What is needed: Copy the entries from the start through the line containing "click(809, 30)", substituting "screen capture" for every "screenshot" and changing nothing else.

Data supplied:
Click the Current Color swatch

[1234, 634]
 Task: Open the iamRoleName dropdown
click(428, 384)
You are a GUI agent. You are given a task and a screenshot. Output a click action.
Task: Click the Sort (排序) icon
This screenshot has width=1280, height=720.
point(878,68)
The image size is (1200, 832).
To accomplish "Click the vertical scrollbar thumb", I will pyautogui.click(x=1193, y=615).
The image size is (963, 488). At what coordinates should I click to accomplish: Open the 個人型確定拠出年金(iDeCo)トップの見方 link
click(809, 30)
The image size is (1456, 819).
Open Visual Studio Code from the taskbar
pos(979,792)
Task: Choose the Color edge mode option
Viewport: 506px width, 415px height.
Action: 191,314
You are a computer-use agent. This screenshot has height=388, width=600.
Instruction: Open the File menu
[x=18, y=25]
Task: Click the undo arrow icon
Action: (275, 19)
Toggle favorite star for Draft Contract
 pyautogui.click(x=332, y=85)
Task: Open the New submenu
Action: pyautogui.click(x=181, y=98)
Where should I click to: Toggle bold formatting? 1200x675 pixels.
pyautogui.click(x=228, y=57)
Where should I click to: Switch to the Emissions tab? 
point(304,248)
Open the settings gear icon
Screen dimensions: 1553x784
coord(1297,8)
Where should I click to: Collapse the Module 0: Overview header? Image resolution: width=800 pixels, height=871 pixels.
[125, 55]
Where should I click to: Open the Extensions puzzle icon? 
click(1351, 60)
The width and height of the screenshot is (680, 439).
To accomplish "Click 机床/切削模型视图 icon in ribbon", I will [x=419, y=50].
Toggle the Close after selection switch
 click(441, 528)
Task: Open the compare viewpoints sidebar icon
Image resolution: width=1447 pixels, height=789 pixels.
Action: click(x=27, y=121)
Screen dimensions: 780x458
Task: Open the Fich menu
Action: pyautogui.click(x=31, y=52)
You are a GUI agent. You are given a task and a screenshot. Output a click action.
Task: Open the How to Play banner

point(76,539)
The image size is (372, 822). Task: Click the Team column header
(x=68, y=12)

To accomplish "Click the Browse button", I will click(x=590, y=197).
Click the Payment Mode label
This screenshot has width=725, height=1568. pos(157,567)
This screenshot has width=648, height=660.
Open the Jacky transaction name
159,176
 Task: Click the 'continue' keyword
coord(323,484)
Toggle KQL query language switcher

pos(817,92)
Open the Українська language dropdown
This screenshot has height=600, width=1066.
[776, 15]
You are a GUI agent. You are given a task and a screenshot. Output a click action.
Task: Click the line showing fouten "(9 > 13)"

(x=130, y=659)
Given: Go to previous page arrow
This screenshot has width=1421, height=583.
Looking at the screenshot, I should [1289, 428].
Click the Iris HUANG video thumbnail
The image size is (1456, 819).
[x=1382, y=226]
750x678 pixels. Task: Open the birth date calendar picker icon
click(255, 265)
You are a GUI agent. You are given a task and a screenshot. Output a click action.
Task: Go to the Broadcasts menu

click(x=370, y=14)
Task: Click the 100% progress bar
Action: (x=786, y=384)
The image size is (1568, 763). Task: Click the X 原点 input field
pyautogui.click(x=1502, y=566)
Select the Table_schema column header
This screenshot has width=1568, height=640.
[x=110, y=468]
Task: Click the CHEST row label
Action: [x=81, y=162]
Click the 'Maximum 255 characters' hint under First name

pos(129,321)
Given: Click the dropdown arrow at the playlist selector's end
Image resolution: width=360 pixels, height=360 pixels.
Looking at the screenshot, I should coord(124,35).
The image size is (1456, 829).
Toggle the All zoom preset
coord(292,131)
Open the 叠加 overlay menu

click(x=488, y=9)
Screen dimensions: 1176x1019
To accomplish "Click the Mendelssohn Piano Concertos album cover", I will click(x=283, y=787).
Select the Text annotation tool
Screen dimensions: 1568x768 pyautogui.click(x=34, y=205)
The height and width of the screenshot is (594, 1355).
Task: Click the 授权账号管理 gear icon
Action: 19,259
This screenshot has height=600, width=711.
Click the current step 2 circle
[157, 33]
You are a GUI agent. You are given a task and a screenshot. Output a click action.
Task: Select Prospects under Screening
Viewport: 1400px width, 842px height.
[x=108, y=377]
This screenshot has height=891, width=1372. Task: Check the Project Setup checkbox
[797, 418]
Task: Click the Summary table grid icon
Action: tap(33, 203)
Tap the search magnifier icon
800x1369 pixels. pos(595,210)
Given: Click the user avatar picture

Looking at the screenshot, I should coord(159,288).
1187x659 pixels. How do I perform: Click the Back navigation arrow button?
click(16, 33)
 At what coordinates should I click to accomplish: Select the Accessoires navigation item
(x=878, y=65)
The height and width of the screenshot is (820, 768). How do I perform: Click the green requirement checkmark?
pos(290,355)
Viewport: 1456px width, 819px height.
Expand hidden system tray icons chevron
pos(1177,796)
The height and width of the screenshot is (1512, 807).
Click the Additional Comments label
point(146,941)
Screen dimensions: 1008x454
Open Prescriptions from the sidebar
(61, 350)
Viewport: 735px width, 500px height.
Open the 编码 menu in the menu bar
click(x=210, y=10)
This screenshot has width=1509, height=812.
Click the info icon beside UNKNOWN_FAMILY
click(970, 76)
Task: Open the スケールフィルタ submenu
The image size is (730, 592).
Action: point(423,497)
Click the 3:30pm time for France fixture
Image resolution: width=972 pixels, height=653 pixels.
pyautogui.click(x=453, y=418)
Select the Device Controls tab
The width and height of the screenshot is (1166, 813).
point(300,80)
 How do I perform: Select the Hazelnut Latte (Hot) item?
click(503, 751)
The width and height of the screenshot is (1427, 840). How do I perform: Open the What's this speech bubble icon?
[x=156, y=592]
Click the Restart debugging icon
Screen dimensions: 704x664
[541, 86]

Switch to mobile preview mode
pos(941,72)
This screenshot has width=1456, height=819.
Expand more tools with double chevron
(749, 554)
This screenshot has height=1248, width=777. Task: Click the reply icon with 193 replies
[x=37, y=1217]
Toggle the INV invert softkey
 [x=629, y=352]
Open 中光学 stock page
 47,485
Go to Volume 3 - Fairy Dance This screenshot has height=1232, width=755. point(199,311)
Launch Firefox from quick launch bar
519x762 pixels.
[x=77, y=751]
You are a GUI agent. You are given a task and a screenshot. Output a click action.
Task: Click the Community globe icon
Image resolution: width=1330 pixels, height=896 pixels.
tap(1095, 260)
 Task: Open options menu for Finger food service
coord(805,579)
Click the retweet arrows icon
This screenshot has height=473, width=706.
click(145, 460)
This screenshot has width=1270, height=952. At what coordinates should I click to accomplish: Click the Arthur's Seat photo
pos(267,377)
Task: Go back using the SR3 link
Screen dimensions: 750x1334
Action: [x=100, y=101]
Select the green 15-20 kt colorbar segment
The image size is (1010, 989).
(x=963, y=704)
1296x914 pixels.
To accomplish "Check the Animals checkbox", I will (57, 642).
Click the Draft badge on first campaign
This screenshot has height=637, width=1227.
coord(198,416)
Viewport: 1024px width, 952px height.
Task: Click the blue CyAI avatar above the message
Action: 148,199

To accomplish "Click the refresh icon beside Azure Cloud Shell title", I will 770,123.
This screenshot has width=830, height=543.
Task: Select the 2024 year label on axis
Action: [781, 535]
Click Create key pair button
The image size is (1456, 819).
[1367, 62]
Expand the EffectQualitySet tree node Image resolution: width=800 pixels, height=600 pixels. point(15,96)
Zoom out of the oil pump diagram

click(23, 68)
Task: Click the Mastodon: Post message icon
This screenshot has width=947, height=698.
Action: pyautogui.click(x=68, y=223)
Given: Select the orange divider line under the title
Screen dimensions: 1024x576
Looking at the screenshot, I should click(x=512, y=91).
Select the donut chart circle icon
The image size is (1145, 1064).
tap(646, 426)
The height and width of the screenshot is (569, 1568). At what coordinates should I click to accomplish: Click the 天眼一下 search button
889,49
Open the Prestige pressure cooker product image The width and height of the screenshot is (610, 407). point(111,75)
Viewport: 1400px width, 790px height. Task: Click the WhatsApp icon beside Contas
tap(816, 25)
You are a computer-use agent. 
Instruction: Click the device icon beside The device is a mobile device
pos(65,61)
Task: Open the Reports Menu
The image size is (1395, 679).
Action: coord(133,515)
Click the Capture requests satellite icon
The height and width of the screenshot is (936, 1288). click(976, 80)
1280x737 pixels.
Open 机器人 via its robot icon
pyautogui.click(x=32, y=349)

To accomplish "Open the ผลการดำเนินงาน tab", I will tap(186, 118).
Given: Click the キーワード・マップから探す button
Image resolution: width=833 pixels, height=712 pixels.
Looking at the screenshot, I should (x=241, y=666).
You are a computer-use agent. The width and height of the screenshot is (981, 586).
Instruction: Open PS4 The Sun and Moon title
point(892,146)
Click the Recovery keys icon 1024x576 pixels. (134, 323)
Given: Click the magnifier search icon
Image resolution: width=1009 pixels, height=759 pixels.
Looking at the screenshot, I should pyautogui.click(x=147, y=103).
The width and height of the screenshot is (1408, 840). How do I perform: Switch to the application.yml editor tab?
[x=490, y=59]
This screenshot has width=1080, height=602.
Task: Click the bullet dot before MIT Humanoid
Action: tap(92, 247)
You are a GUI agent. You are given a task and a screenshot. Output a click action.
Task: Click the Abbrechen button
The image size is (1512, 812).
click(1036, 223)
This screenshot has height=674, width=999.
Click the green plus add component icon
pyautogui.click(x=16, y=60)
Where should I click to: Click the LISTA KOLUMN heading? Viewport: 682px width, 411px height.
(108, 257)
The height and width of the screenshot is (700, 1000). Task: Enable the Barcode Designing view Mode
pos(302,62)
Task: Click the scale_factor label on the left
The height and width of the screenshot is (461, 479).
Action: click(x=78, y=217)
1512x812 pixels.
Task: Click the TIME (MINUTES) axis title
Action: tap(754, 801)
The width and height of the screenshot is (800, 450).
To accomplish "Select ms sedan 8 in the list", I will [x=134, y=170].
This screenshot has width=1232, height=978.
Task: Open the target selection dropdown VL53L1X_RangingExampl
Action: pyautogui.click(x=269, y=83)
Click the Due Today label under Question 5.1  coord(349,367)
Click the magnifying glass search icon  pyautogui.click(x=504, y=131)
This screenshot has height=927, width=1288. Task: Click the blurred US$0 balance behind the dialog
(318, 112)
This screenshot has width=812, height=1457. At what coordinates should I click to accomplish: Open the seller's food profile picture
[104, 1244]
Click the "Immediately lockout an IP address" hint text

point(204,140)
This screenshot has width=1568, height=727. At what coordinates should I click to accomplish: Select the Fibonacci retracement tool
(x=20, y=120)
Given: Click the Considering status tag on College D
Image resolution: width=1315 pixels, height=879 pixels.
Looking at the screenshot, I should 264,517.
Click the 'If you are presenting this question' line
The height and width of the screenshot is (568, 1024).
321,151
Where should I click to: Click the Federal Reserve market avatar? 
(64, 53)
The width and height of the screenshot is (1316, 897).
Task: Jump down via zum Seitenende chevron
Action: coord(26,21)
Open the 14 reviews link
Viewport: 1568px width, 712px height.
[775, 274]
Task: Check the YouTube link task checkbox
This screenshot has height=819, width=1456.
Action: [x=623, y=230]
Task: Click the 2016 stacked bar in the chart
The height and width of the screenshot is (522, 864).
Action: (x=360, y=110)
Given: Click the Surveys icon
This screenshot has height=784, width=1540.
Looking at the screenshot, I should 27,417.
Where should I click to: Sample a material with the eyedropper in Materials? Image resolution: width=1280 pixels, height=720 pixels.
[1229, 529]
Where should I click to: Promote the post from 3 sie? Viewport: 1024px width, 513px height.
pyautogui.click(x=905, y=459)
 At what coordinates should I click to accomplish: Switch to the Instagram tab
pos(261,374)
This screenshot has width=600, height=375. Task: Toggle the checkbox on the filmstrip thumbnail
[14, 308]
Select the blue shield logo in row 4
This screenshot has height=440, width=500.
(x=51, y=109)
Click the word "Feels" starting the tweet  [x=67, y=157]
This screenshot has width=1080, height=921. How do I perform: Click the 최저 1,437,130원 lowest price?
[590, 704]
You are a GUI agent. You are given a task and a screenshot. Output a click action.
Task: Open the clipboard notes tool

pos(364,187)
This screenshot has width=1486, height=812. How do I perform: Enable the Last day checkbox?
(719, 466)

Answer below:
Click the Current Color swatch

[1234, 634]
 Task: Open the iamRoleName dropdown
click(428, 384)
You are a GUI agent. You are given a task and a screen capture. Output a click action.
Task: Click the Sort (排序) icon
This screen capture has width=1280, height=720.
point(878,68)
The image size is (1200, 832).
To accomplish "Click the vertical scrollbar thumb", I will pyautogui.click(x=1193, y=615).
The image size is (963, 488). At what coordinates should I click to accomplish: Open the 個人型確定拠出年金(iDeCo)トップの見方 link
click(809, 30)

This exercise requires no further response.